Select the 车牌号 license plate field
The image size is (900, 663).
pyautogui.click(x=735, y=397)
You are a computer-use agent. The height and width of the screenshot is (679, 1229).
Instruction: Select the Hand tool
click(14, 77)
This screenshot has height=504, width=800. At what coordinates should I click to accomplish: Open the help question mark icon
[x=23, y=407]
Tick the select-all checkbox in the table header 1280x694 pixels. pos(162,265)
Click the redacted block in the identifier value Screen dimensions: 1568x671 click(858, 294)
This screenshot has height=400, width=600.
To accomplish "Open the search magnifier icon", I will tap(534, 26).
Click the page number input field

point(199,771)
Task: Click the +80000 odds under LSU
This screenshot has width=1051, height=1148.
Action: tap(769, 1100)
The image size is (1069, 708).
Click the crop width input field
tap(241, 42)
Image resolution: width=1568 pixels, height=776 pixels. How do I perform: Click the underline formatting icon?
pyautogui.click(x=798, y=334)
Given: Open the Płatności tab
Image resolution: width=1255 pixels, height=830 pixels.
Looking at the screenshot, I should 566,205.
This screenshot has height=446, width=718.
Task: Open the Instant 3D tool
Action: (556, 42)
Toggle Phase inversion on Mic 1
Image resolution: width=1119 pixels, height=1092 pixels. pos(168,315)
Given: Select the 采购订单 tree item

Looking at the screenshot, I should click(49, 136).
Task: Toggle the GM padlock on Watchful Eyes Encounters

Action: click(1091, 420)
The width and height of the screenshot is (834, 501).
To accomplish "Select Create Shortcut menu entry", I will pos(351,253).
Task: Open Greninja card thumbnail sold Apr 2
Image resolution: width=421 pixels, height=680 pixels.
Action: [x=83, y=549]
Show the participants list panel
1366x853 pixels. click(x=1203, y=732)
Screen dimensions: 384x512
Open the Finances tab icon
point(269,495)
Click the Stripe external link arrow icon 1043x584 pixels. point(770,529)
======
- Problem to work on: Would you output all the records above exactly as written?

- Result below:
Select the 车牌号 license plate field
The image size is (900, 663).
pyautogui.click(x=735, y=397)
You are a computer-use agent. The height and width of the screenshot is (679, 1229).
Instruction: Select the Hand tool
click(14, 77)
This screenshot has height=504, width=800. At what coordinates should I click to accomplish: Open the help question mark icon
[x=23, y=407]
Tick the select-all checkbox in the table header 1280x694 pixels. pos(162,265)
Click the redacted block in the identifier value Screen dimensions: 1568x671 click(858, 294)
This screenshot has height=400, width=600.
To accomplish "Open the search magnifier icon", I will tap(534, 26).
Click the page number input field

point(199,771)
Task: Click the +80000 odds under LSU
This screenshot has width=1051, height=1148.
Action: tap(769, 1100)
The image size is (1069, 708).
Click the crop width input field
tap(241, 42)
Image resolution: width=1568 pixels, height=776 pixels. How do I perform: Click the underline formatting icon?
pyautogui.click(x=798, y=334)
Given: Open the Płatności tab
Image resolution: width=1255 pixels, height=830 pixels.
Looking at the screenshot, I should 566,205.
This screenshot has height=446, width=718.
Task: Open the Instant 3D tool
Action: (556, 42)
Toggle Phase inversion on Mic 1
Image resolution: width=1119 pixels, height=1092 pixels. pos(168,315)
Given: Select the 采购订单 tree item

Looking at the screenshot, I should click(49, 136).
Task: Toggle the GM padlock on Watchful Eyes Encounters

Action: click(1091, 420)
The width and height of the screenshot is (834, 501).
To accomplish "Select Create Shortcut menu entry", I will pos(351,253).
Task: Open Greninja card thumbnail sold Apr 2
Image resolution: width=421 pixels, height=680 pixels.
Action: [x=83, y=549]
Show the participants list panel
1366x853 pixels. click(x=1203, y=732)
Screen dimensions: 384x512
Open the Finances tab icon
point(269,495)
Click the Stripe external link arrow icon 1043x584 pixels. point(770,529)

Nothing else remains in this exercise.